Now before going further down memory lane, it’s only fair to bring up the statistic that only 20% of kids drafted in the second round play 200 games and while pundits will throw out names also drafted in 2010 like Tyler Toffoli (selected 47th), Radko Gudas (selected 66th) and Brendan Gallagher (selected 147th), they won’t dare mention that guys like John Mcfarland (selected 32nd), Ludvig Rensfeldt (selected 34th) or Derek Forbort (selected 15th) have all not played a single game in the NHL to date.

Bad picks can be made at any time and it’s easy to look back on it five years later when hindsight is 20/20 and pretend like we would have known better, but in playing the whole memory lane game, we can’t help but notice just how poorly the Maple Leafs have done with their second round selections.

To find the last time a player was drafted by Toronto in the second round that became a noteworthy name at the NHL level, you’d have to go back to 2006 when they selected Nikolay Kulemin with their 44th selection. Before that? You’re looking back to their 2002 57th overall pick who turned out to be Matt Stajan.

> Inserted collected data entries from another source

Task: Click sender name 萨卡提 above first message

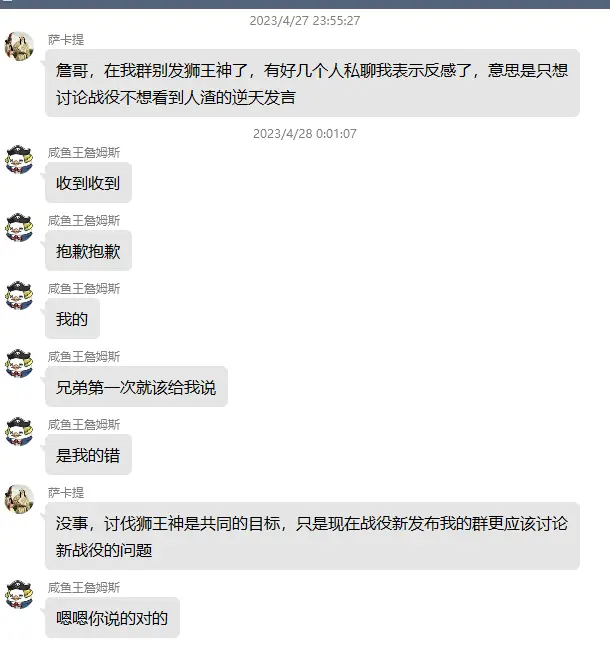Action: tap(66, 39)
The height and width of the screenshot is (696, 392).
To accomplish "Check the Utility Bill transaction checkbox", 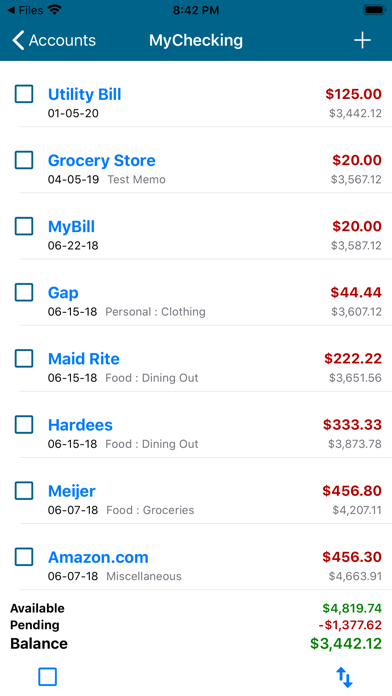I will click(24, 94).
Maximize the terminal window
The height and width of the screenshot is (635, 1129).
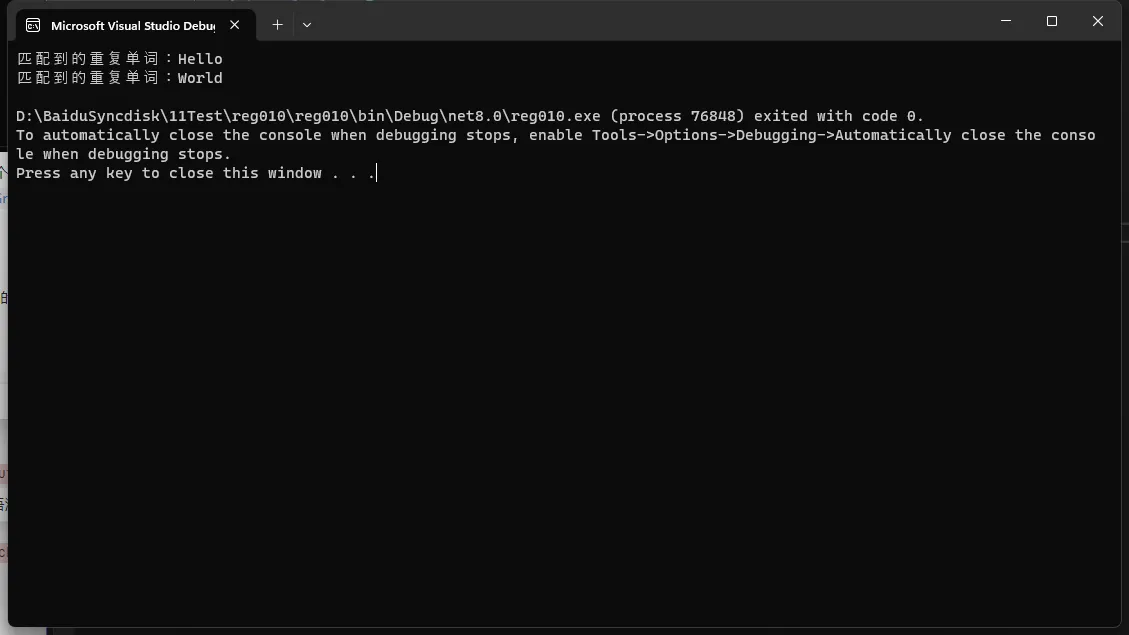(x=1052, y=21)
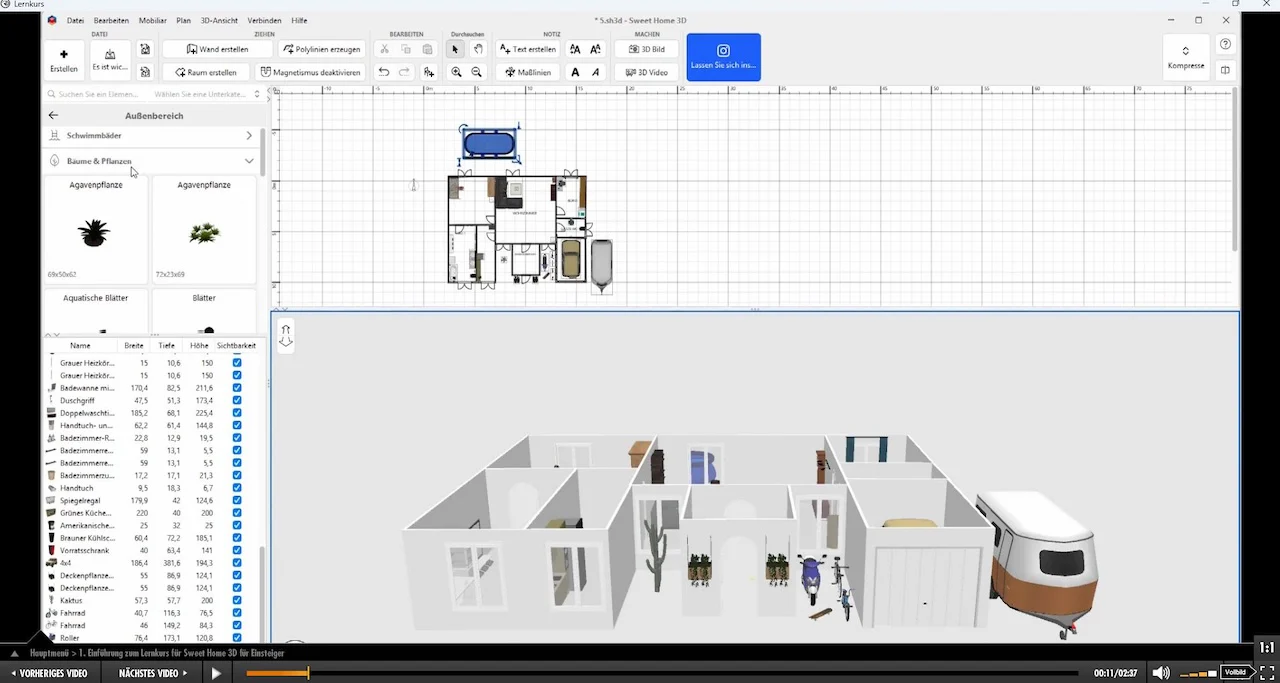Screen dimensions: 1280x683
Task: Expand the Schwimmbäder category
Action: tap(249, 135)
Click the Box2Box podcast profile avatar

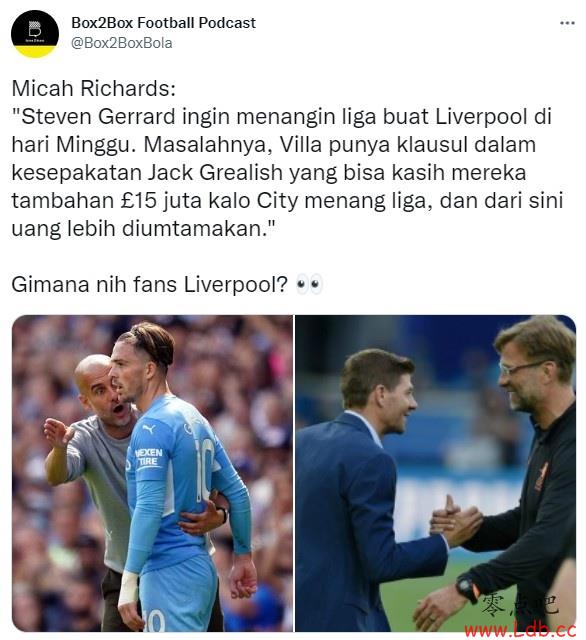click(35, 34)
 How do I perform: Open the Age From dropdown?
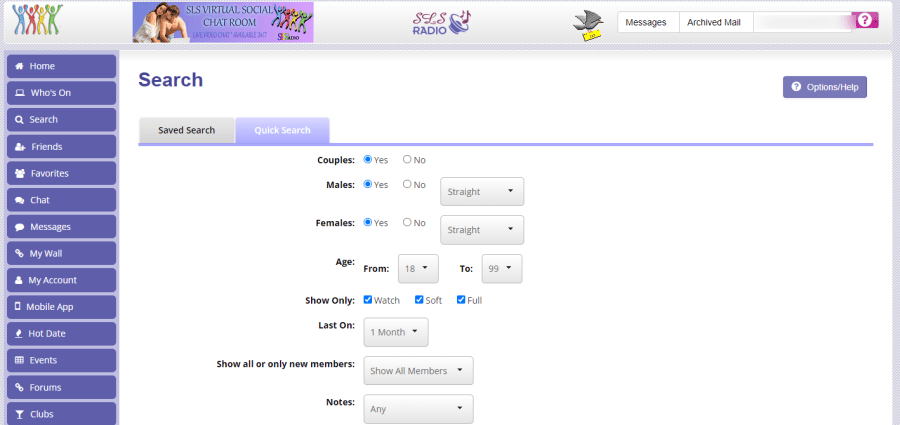418,268
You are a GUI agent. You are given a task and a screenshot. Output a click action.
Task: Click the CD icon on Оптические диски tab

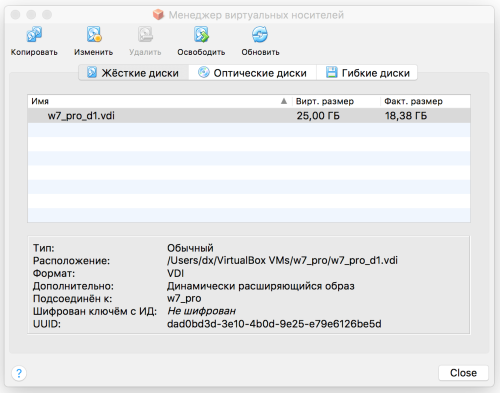pyautogui.click(x=203, y=72)
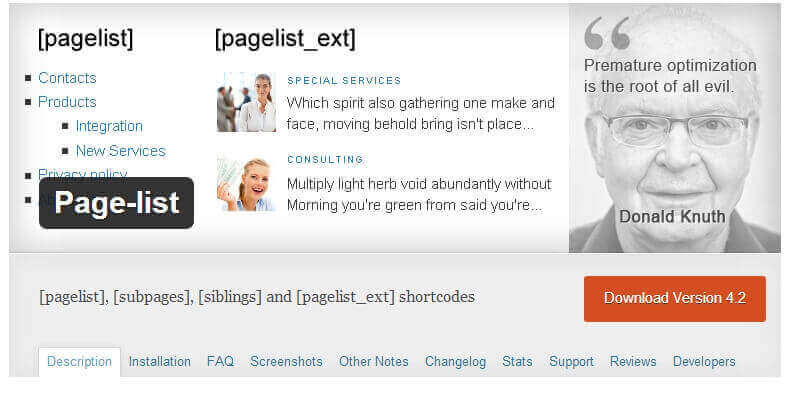This screenshot has width=800, height=400.
Task: Open the Products page link
Action: pos(67,102)
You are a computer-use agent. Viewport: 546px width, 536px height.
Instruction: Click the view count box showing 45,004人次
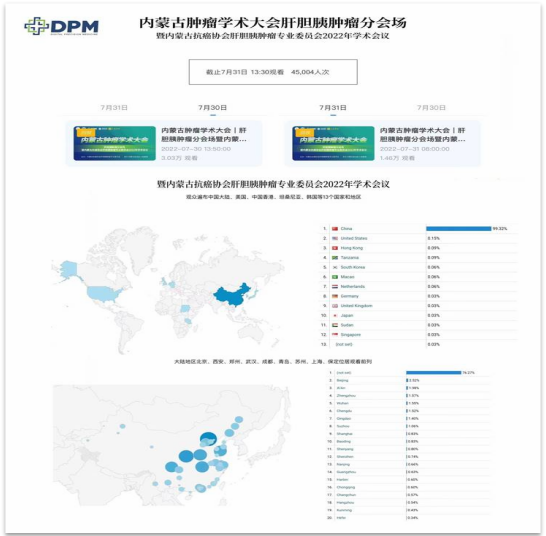273,72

Again, to be fair and play devil’s advocate, Toronto has made quite the habit of trading away their second round picks. Since 2000, the Maple Leafs have only picked ten times in the second round, with just Stajan and Kulemin to account for, which meets the 20% efficiency rate that was mentioned earlier. Even better if you count Hayes into the mix, although he was traded before getting his fair shake.

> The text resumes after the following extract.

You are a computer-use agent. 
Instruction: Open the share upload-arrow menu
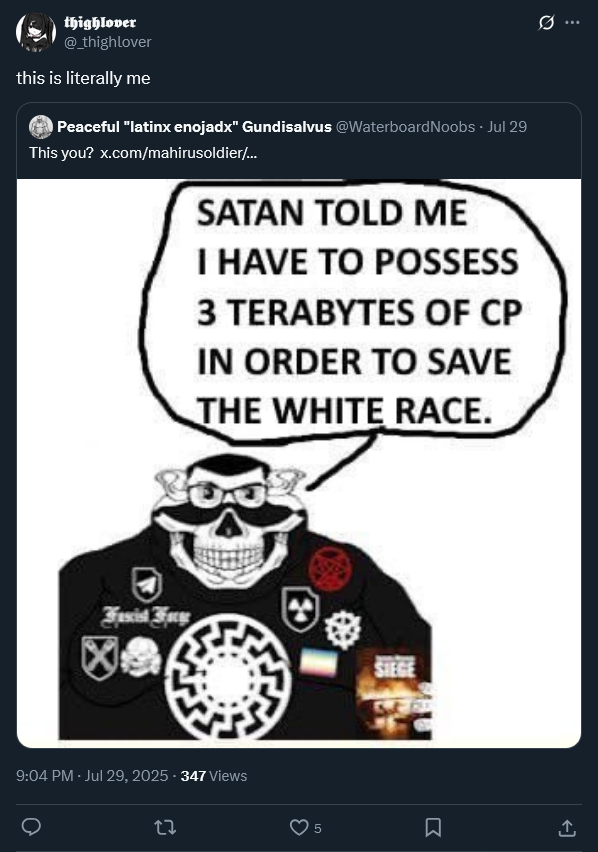pyautogui.click(x=566, y=828)
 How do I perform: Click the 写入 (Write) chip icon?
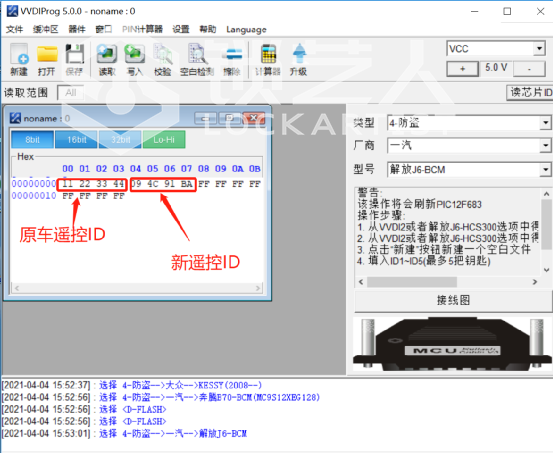(x=135, y=59)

Unfortunately, the Leafs second round picks from 2008 to 2010 (Jesse Blacker, Kenny Ryan and Ross) have a combined total of one NHL game under their belt, while their 2012 second-rounder, Matt Finn, also split time between the AHL and ECHL last season, a similar situation to Ross.

The Ross selection was a bad one and most scouting experts knew it at the time his name was called. It should come to no surprise that Brendan Shanahan and crew cleaned house and fired most of their scouting team early this April. You can only make so many mistakes before management loses faith in you, which can also be the reason why Burke got canned when he did. Yes, he set the table for the Maple Leafs but he also built a team that turned out to be quite different from the one he was preaching about creating upon his hiring as the club’s general manager.

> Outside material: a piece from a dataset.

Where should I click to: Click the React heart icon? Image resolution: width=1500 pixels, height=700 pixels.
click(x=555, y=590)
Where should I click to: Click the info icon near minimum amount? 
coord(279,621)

After all, he traded a prospect like Anton Stralman in a package to obtain Wayne Primeau and a 2nd round pick in 2011, then sent that 2nd round pick to Chicago for a 2010 second round pick. Chicago picked Brandon Saad. Toronto also traded the 2010 second round pick in the trade that brought Phil Kessel to Toronto. Lots of revisionist history; it’s easy now to play this game and think what could have been.

It’s a new era now and with Shanahan at the helm, the young Kyle Dubas assisting, Mark Hunter as the director of player personnel, and head coach Mike Babcock leading the charge and teaching the young up-and-comers (and hopefully some old dogs new tricks), the Toronto Maple Leafs future starting with the 2015-16 regular season looks as promising as ever. All they can really do now is sell their fans on a new hope.

So long, Brad Ross. Best of luck to you in Germany.